In the records below, count every line that includes the word "green". Provide the total alone.

Top of Available data

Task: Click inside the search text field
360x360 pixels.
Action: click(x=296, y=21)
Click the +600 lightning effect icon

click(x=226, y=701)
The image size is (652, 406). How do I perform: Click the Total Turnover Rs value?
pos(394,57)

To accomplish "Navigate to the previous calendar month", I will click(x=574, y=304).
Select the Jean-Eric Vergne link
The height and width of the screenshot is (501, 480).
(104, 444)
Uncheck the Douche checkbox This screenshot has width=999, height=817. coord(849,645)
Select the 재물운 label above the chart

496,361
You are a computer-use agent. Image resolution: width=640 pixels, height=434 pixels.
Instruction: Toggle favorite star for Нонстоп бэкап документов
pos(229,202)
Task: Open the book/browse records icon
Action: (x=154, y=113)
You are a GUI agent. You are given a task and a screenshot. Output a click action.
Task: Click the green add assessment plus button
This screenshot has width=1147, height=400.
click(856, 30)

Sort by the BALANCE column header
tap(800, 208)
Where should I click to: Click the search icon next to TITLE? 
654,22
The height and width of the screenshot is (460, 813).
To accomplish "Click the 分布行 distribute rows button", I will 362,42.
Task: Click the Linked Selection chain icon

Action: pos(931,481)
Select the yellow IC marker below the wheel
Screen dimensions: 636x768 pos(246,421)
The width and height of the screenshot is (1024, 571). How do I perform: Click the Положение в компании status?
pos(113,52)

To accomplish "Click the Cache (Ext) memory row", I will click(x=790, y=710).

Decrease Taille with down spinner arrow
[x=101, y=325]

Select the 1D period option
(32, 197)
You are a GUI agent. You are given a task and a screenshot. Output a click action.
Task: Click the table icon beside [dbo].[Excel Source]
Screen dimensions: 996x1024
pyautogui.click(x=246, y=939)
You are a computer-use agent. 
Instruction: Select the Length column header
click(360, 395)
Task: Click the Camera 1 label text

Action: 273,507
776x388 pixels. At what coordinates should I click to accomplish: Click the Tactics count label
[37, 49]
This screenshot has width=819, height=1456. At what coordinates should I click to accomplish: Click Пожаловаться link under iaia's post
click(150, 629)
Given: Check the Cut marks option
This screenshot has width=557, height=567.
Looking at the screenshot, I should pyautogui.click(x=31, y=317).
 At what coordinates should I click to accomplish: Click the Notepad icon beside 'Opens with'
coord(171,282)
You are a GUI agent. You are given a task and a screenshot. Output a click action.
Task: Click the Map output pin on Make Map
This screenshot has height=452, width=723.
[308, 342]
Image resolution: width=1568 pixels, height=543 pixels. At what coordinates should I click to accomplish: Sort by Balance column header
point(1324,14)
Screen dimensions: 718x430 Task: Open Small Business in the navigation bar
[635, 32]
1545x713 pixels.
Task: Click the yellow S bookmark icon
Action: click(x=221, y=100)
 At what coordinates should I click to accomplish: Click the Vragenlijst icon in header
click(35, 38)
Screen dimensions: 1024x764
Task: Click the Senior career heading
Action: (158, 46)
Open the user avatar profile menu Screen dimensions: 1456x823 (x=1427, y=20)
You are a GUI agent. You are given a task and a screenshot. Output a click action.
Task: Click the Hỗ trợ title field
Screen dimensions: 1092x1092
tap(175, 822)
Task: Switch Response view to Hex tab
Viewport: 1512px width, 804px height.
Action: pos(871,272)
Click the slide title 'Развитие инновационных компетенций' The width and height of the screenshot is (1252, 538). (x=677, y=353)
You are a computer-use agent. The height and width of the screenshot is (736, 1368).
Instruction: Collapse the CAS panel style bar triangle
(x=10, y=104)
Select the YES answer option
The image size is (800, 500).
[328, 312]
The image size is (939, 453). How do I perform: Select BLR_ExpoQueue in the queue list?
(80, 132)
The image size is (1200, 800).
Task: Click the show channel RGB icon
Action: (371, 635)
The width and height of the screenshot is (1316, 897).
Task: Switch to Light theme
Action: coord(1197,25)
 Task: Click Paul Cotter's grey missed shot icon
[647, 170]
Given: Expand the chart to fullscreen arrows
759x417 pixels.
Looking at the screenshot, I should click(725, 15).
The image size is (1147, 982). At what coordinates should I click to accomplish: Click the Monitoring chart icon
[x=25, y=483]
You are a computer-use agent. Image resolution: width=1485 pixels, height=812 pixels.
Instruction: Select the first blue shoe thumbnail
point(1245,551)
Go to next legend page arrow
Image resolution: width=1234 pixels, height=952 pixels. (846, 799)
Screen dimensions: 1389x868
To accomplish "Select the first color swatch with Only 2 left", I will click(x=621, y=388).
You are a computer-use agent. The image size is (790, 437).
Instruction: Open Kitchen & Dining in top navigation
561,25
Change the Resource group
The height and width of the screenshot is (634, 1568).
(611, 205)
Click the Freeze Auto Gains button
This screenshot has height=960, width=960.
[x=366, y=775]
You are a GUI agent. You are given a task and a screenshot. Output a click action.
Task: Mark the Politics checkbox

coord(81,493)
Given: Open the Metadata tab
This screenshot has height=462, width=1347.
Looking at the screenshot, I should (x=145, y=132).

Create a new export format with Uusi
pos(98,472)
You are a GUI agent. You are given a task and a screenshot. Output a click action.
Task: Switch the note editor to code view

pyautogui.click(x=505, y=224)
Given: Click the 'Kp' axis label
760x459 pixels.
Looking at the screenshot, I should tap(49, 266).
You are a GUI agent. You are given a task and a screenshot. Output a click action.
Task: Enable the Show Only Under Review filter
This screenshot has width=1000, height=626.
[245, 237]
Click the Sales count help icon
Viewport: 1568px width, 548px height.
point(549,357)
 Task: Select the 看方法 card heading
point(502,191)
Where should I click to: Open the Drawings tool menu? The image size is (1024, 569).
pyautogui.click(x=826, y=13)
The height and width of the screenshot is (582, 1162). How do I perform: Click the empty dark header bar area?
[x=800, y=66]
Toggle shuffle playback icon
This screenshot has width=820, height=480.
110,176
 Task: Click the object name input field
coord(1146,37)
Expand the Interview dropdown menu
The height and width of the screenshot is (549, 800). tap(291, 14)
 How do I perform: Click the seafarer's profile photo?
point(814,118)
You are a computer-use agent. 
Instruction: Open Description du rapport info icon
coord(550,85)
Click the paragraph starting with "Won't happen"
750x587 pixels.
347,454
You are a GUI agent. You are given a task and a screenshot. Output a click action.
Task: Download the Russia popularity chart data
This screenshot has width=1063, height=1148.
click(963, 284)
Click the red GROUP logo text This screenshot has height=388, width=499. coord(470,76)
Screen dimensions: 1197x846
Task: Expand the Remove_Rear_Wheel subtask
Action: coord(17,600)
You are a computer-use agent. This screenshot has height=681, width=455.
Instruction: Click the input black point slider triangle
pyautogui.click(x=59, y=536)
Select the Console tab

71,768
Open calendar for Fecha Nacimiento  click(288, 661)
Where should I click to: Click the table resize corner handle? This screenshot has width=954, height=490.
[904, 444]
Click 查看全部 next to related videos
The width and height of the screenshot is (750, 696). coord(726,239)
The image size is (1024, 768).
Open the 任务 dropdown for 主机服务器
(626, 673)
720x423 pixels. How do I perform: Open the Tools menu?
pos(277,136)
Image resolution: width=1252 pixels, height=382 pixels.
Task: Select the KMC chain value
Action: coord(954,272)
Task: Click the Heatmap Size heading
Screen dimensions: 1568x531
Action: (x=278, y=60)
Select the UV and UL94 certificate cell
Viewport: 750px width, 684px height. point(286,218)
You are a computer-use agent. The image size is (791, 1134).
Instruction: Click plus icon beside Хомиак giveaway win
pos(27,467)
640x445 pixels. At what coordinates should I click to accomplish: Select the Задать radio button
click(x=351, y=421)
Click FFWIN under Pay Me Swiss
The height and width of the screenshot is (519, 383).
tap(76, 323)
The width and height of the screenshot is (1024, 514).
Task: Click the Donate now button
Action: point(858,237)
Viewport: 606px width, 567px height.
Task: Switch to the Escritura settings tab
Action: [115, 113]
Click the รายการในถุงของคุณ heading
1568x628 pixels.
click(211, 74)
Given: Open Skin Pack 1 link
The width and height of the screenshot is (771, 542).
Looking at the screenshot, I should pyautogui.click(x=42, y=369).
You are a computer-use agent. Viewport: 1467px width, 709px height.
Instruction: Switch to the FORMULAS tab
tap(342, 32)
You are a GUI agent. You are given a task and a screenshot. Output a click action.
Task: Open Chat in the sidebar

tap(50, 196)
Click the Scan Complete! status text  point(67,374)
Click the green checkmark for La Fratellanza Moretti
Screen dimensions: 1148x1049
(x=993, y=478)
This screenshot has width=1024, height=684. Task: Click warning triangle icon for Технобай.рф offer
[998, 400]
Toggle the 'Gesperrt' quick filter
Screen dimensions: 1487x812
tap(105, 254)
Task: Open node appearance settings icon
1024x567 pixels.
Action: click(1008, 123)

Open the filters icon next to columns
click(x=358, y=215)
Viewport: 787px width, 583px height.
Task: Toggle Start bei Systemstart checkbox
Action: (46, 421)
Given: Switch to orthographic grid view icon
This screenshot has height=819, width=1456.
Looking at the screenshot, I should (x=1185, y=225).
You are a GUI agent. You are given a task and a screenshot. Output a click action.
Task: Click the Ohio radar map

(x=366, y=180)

Bottom of Available data

**Problem solution:**
2